::: INPUT ROWS :::

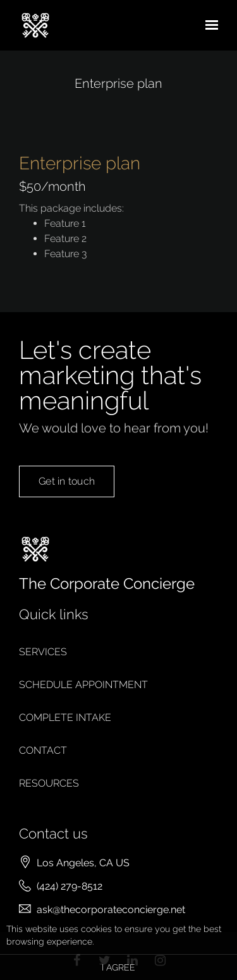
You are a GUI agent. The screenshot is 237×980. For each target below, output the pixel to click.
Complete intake (65, 717)
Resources (49, 783)
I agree (118, 967)
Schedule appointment (83, 684)
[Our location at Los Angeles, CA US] (83, 863)
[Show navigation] (209, 25)
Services (43, 651)
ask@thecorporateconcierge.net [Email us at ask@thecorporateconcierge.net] (111, 909)
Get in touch (66, 493)
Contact (43, 750)
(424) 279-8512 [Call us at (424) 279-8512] (70, 886)
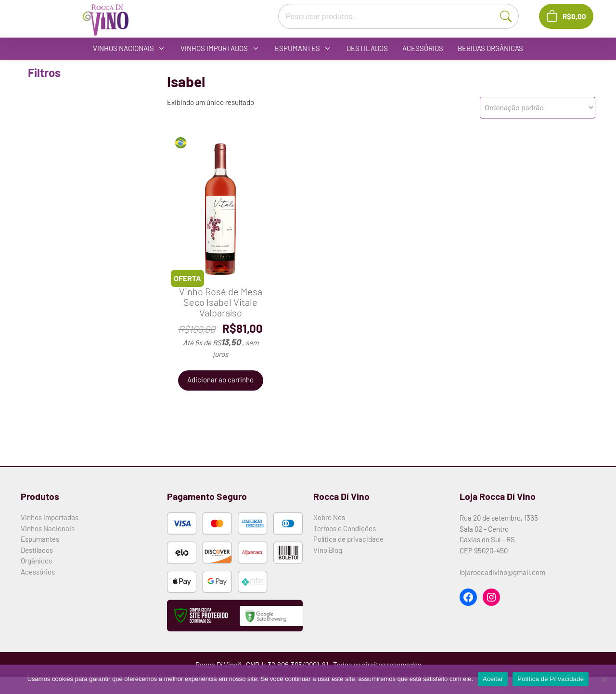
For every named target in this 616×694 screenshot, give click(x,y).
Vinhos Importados (50, 517)
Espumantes (40, 539)
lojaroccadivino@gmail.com (502, 572)
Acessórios (38, 572)
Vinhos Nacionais (48, 528)
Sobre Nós (329, 517)
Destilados (37, 550)
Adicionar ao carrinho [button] (220, 380)
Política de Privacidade (551, 679)
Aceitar (493, 679)
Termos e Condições (345, 528)
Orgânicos (36, 561)
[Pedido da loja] (538, 107)
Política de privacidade (348, 539)
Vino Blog (328, 550)
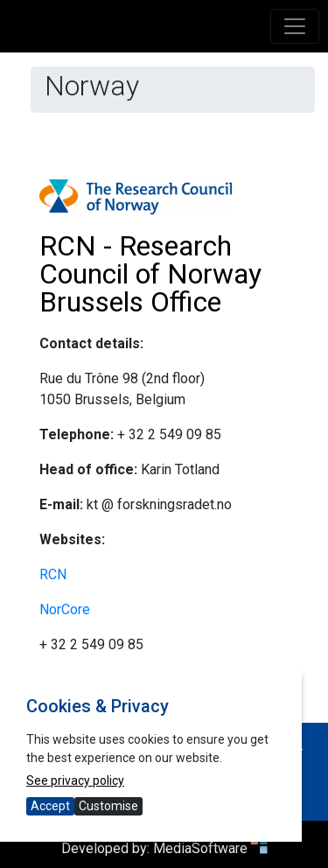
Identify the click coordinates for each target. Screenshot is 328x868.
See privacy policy (75, 780)
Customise (108, 806)
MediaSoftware (210, 848)
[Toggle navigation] (295, 26)
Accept (50, 806)
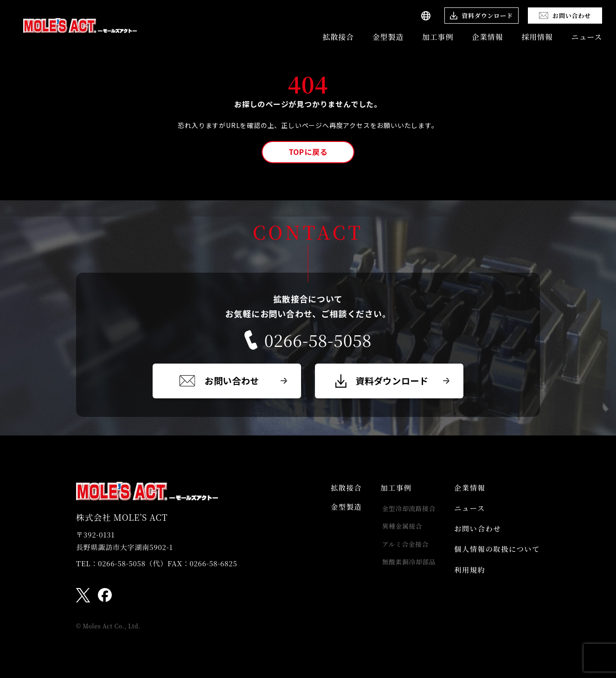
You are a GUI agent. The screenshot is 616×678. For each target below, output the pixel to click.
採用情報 (537, 37)
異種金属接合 (397, 530)
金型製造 (388, 37)
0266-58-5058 (308, 340)
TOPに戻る (308, 152)
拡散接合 (338, 37)
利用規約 (467, 579)
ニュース (587, 37)
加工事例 (437, 37)
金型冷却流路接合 (404, 511)
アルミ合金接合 (400, 549)
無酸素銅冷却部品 (404, 568)
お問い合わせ (475, 534)
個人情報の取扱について (495, 556)
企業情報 (487, 37)
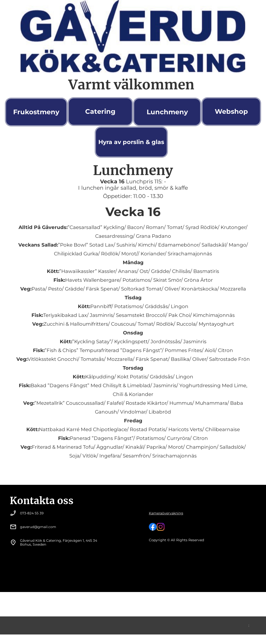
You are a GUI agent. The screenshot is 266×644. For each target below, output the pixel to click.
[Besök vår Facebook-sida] (153, 527)
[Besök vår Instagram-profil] (160, 527)
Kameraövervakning (166, 513)
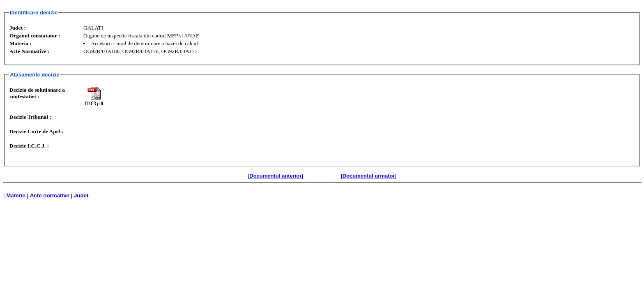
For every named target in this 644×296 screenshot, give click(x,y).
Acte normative (50, 195)
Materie (16, 195)
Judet (81, 195)
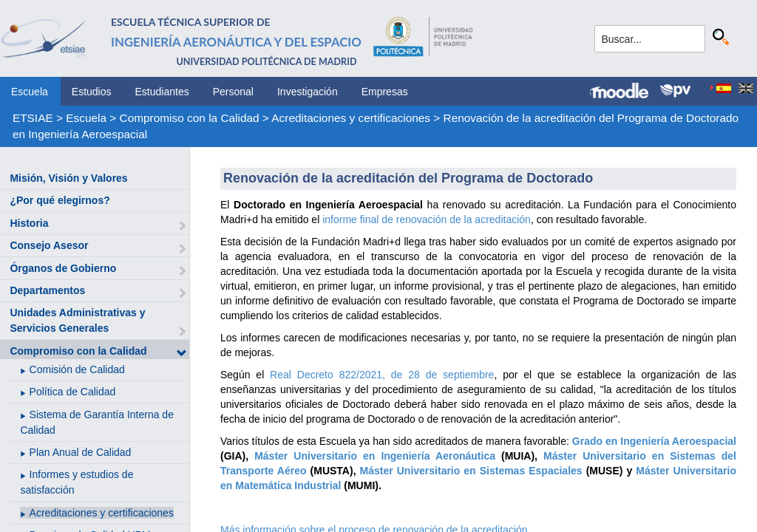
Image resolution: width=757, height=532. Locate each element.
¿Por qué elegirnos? (59, 200)
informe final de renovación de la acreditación (427, 219)
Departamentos (47, 290)
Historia (29, 223)
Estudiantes (162, 92)
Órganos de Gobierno (63, 268)
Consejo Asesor (49, 245)
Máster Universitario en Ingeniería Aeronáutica (375, 456)
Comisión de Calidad (77, 369)
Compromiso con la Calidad (189, 117)
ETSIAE (33, 117)
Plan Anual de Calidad (81, 452)
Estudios (92, 92)
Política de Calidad (72, 392)
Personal (233, 92)
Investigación (308, 92)
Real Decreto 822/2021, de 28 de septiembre (381, 375)
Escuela (30, 92)
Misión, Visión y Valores (68, 178)
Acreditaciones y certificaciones (350, 117)
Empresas (384, 92)
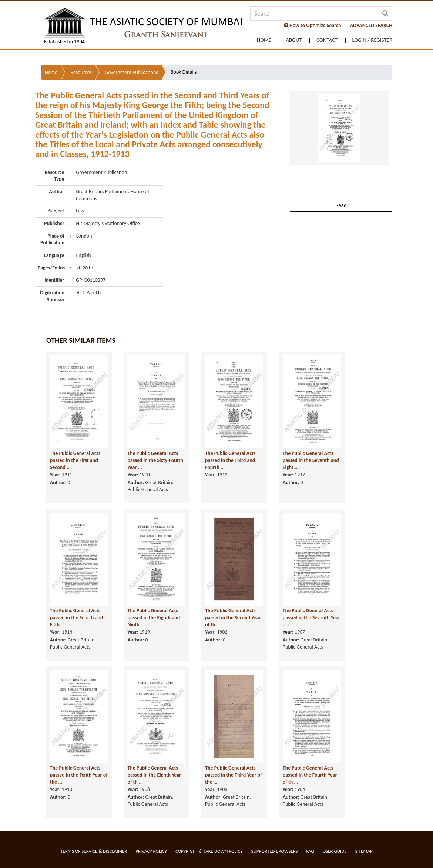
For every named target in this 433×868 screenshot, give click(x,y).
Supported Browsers (275, 851)
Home (261, 87)
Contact (326, 87)
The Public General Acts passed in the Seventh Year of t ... (293, 602)
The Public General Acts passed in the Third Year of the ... (221, 760)
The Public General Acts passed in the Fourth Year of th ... (293, 760)
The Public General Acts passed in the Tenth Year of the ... (76, 760)
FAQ (310, 851)
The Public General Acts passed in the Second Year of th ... (220, 602)
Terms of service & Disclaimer (94, 851)
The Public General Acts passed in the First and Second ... (75, 445)
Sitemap (364, 851)
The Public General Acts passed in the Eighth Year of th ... (148, 760)
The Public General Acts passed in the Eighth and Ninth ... (149, 602)
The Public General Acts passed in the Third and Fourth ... (220, 445)
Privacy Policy (151, 851)
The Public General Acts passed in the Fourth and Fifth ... (75, 602)
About (292, 87)
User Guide (335, 851)
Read (341, 177)
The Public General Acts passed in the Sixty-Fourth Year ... (148, 445)
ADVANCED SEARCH (371, 73)
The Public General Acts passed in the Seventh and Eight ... (293, 445)
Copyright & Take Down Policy (209, 851)
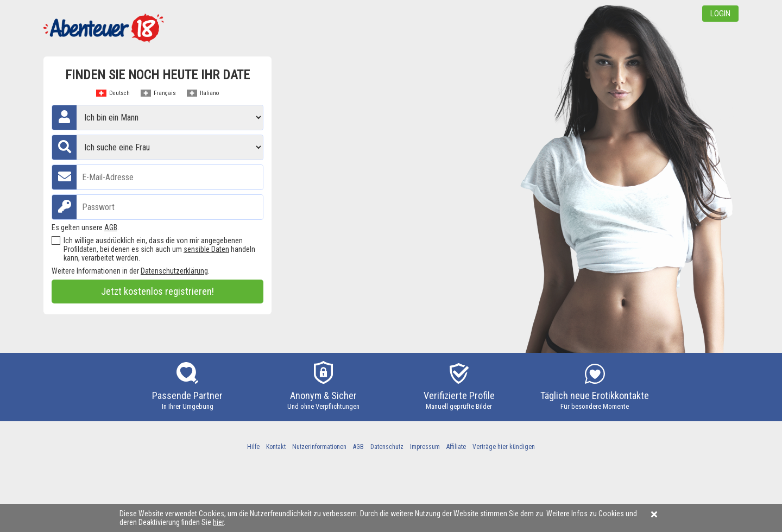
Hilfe (253, 447)
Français (165, 93)
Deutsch (119, 93)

:::

Reproduce the records from the line with "The Public General Acts passed in the Second" to the line with "Read (341, 177)", both included, keeping each request unchanged and multiplying every coordinate in the answers by 0.8, rounded to the nearest whole number with halves rounded up. Output only those lines.

EXPECTED OUTPUT ::
The Public General Acts passed in the Second Year of th ... (176, 482)
Terms of service & Disclaimer (75, 681)
The Public General Acts passed in the First and Second ... (60, 356)
Sitemap (291, 681)
The Public General Acts passed in the Eighth Year of th ... (118, 608)
The Public General Acts passed in the Eighth and Ninth ... (119, 482)
The Public General Acts passed in the Third and Fourth ... (176, 356)
Privacy Policy (121, 681)
The Public General Acts passed in the Fourth and Fifth ... (60, 482)
About (234, 70)
User Guide (268, 681)
Read (273, 142)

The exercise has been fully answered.